Trump: I was a member of the establishment, saw it was wrong |
Republican presidential frontrunner Donald Trump pushed back Wednesday night against what appears to be a growing move among the party establishment — including a few of his former rivals — to at least slow down his march to the convention with enough delegates in hand to claim the nomination.
Speaking with Sean Hannity on a special Fox News town hall, Trump accused GOP lawmakers opposed to his campaign of "taking advantage of our country".
The billionaire businessman called his campaign a movement "of competence and common sense and low taxes and [secure] borders and it would be so foolish to give it away."
Trump was referring to a conference held by the conservative American Enterprise Institute at Sea Island off the coast of Georgia over the weekend, where one of the topics reportedly was stopping Trump from securing the Republican nomination.
The conference reportedly was attended by Senate Majority Mitch McConnell, House Speaker Paul Ryan and other key Republican congressmen.
"I know all these people," Trump told Hannity. "These are people that are taking advantage of our country. They don’t want to have strong borders. They want stuff flowing across the borders. They don’t want to have taxation when countries treat us unfairly because they benefit from that."
"Politicians will do what’s right for the people that gave them the money," Trump added later, "not what's right for the country."
Florida Sen. Marco Rubio told Fox News that he would not drop out of the Republican presidential race before next week's Florida primary, saying "we're gonna fight this thing through Tuesday ... and we're going to go on."
Rubio denied multiple reports that he had discussed the possibility of dropping out before the winner-take-all contest.
Speaking with Fox News’ Megyn Kelly, Rubio said: "I have never discussed dropping out with anyone on my team, or anyone on the planet Earth ... I'm the only one who can beat Donald Trump in Florida.”
A Fox News poll released Wednesday showed Rubio trailing Trump by 23 percentage points among likely Republican voters in Florida.
"I honestly don’t believe Donald Trump will be the nominee," Rubio said. "I continue to believe it's going to be me, and it's got to start here in Florida."
Rubio also dismissed the possibility that he would form a so-called "unity" Republican ticket with Texas Sen. Ted Cruz, Trump's closest challenger in the delegate race, calling it " the kind of drama that makes it interesting in TV to speculate about."
"At some point we're all going to team up," Rubio said in reference to the non-Trump candidates. "We're all going to be on the same team, I hope.”
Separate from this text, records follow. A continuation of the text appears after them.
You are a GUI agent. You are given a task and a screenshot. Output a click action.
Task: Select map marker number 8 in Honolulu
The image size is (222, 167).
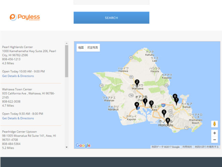168,120
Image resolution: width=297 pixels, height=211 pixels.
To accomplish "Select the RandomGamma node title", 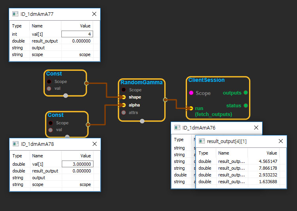I will click(136, 82).

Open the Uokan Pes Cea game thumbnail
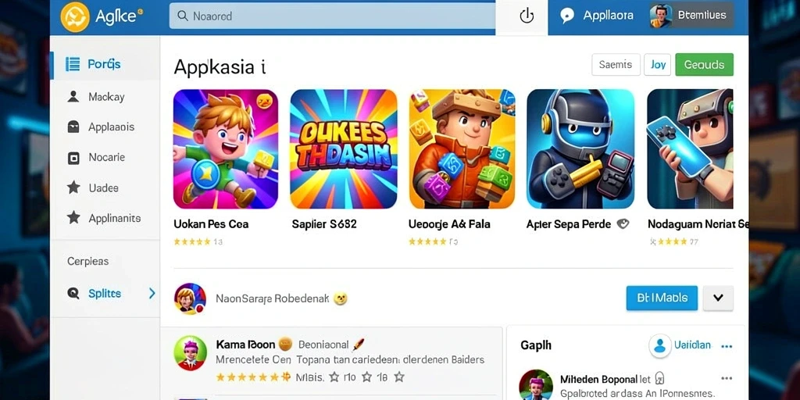pyautogui.click(x=226, y=149)
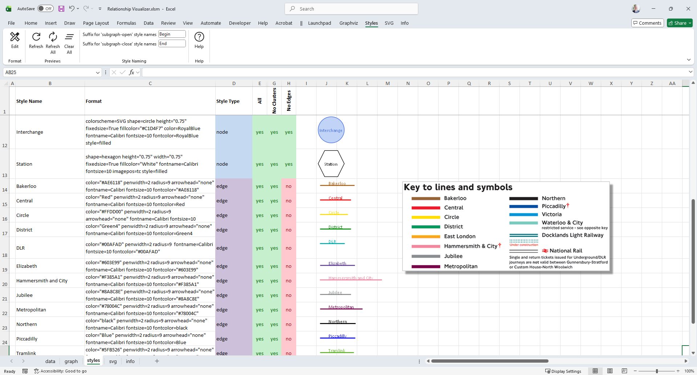Click the zoom slider handle
Screen dimensions: 697x375
tap(657, 371)
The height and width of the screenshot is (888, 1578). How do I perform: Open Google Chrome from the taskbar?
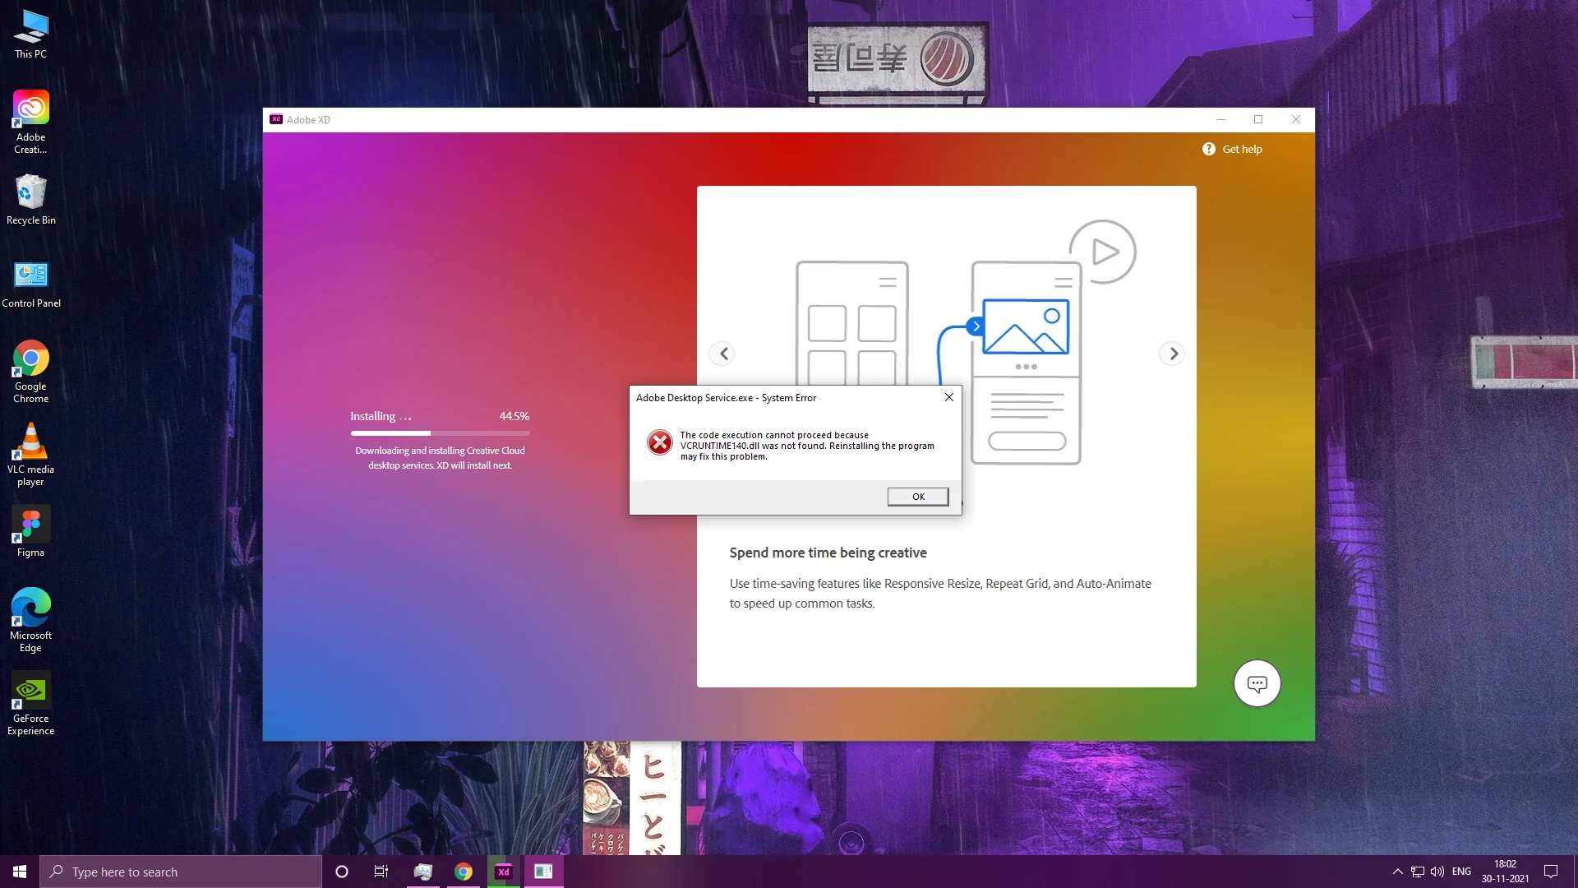[x=464, y=872]
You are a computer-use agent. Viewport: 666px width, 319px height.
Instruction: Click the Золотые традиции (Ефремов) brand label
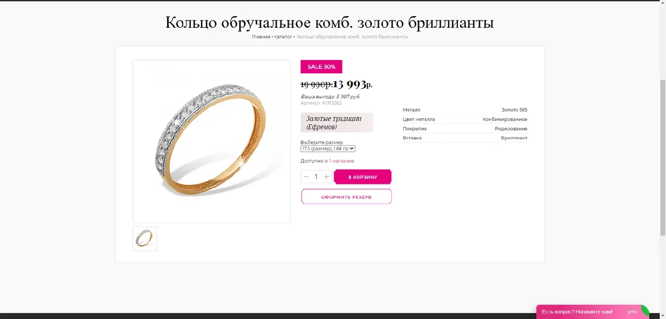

Cruz told Kelly that Rubio and Kasich were "good, honorable people, but neither of them has a path to the nomination."
"Head-to-head, not only do I beat Donald Trump," Cruz said, "but I defeat him resoundingly."
Cruz also walked back his earlier opposition to a possible convention fight between himself and Trump if neither man reaches the required 1,237 delegates during the primaries.
"Look, [Ronald] Reagan and [President Gerald] Ford battled it out at a contested convention [in 1976]," Cruz said. "That's what conventions are for." However, Cruz restated his opposition to a so-called brokered convention, calling it "a fever dream of the D.C. establishment" and warning of "an open revolt" among Republican voters if it came to pass.
Cruz later turned his rhetorical fire against Trump and Rubio over immigration reform and the so-called "Gang of Eight" bill in 2013.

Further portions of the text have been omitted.